「そうだと思うけど、やっぱり、不安そうにしてるのが心配で……」

 そのとき、和臣が不意にお箸を置いた。

 次に手を伸ばした。

 梓が湯飲みを包んでいた手に触れてくる。

 梓は目を丸くしてしまった。

 けれど、そっと湯飲みを離して、和臣の手に握られる形になる。

「大丈夫だ。もし先生に話してなんとかならなかったら、俺がなんとかする。
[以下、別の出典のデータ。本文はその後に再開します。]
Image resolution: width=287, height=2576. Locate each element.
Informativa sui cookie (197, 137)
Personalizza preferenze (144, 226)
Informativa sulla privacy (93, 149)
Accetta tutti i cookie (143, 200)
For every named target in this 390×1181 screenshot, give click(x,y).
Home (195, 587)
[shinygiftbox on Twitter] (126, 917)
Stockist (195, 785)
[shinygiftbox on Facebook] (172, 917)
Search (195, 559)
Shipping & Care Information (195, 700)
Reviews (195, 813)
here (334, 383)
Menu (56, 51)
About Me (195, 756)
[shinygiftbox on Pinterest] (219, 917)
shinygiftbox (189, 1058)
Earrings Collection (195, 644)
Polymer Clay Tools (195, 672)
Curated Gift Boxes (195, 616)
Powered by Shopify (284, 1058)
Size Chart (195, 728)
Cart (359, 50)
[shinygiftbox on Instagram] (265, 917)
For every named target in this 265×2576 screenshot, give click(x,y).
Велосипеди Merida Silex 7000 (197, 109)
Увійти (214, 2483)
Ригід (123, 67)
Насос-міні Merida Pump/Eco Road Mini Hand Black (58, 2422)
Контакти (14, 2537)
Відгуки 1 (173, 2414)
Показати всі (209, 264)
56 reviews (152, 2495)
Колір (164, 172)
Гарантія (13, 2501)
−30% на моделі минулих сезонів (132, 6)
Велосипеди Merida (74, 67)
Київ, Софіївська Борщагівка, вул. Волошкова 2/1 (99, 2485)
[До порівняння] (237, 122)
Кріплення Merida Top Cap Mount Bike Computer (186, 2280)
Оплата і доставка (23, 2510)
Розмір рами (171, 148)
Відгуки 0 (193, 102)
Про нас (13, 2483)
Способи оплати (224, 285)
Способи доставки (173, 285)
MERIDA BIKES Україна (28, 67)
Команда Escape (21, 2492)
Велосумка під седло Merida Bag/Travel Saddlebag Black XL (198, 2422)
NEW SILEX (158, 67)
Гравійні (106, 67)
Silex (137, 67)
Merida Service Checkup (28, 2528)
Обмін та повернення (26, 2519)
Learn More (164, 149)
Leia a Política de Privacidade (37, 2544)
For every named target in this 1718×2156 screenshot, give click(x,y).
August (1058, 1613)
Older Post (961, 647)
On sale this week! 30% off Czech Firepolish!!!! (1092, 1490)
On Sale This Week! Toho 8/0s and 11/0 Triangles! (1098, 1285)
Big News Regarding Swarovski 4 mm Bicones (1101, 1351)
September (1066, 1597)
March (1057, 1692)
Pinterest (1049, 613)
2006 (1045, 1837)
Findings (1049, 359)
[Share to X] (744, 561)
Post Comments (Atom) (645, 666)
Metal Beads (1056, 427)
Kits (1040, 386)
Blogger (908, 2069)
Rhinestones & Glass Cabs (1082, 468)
和の笑顔を守るよ」

 きっぱり言い切ってくれた言葉は、梓の胸を熱くした。

 これほど大切にしてくれるパパがいるのだ。

 絶対大丈夫だ。

 少し残っていた不安は、するっと消えていった。

 しっかり握ってくれた手から、安心に取って代わる。

「ありがとう」

 そう言った顔は、今度こそ笑顔になった。お礼も濁らない声になった。

 梓の手をぎゅっと、強すぎない力で握ってくれた和臣。


 私もするべきことをしよう。
 和臣さんが助けてくれるなら、私もママとして頑張ろう。
 和の笑顔がなにより大切だから。
 そして、和臣さんもそう思ってくれる気持ちは、私とまったく同じなんだから。